By Joel Bomgar, CEO, Bomgar, Ridgeland, Miss.
In 2003, I designed a piece of Internet software that allows technical support staff to view clients' computer screens from a remote location. In two-and-half months I had sold enough copies to make $25,000. I brought in a couple of buddies from college, and we decided to form a company. We were great with computers, but when it came to naming and branding our new company, we fell flat on our faces.

We chose the name NetworkStreaming. A lot of our competitors were naming their companies by smashing two loosely related industry terms together, so we did the same. Bad idea. It quickly became evident that people didn't know what it meant or how to spell it.

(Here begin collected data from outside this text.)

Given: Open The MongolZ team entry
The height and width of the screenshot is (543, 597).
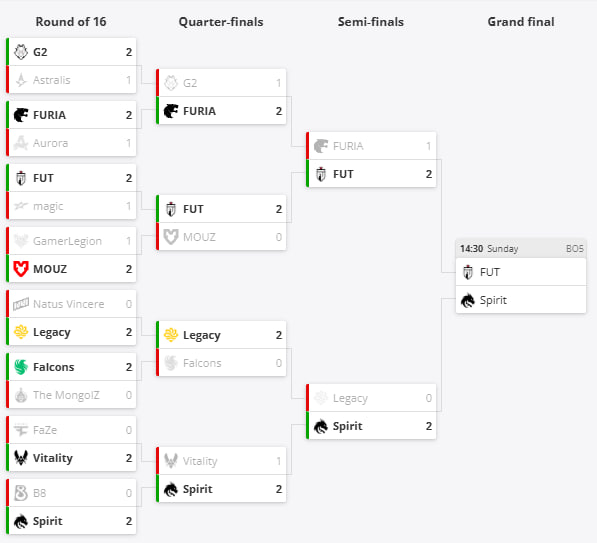Looking at the screenshot, I should pos(66,395).
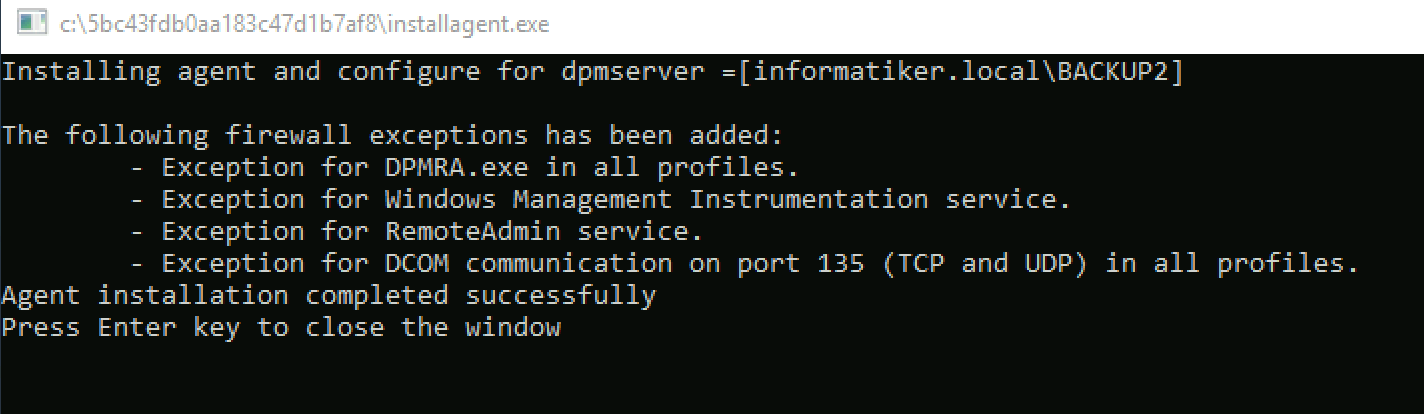This screenshot has height=414, width=1424.
Task: Click the DPMRA.exe exception line
Action: [465, 168]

The final straw was when, in 2005 and 2006, YouTube and other online video providers co-opted the term "streaming" to mean streaming video, leaving many people even more confused about what our company did.

We knew it was vitally important to find a name that helped us stand out from everyone else in our niche, or we risked sinking into obscurity. Fortunately, our search for a new name evolved into a complete reinvention of our brand.

We consulted an expert
At the time, I was reading a great book -- The 22 Immutable Laws of Branding, by Al and Laura Ries. It listed all the attributes of a good company name: easy to spell, easy to remember, unique, short. And most importantly, a good name should have a story behind it.

My staff and I brainstormed a list of 400 names -- none of them fit the bill. We needed help, so I did the only thing I could think of: I gave Al Ries a call. Surprisingly, he agreed to meet, and after a brief chat, he said, "Joel, you're sitting on a fantastic company name: your own last name."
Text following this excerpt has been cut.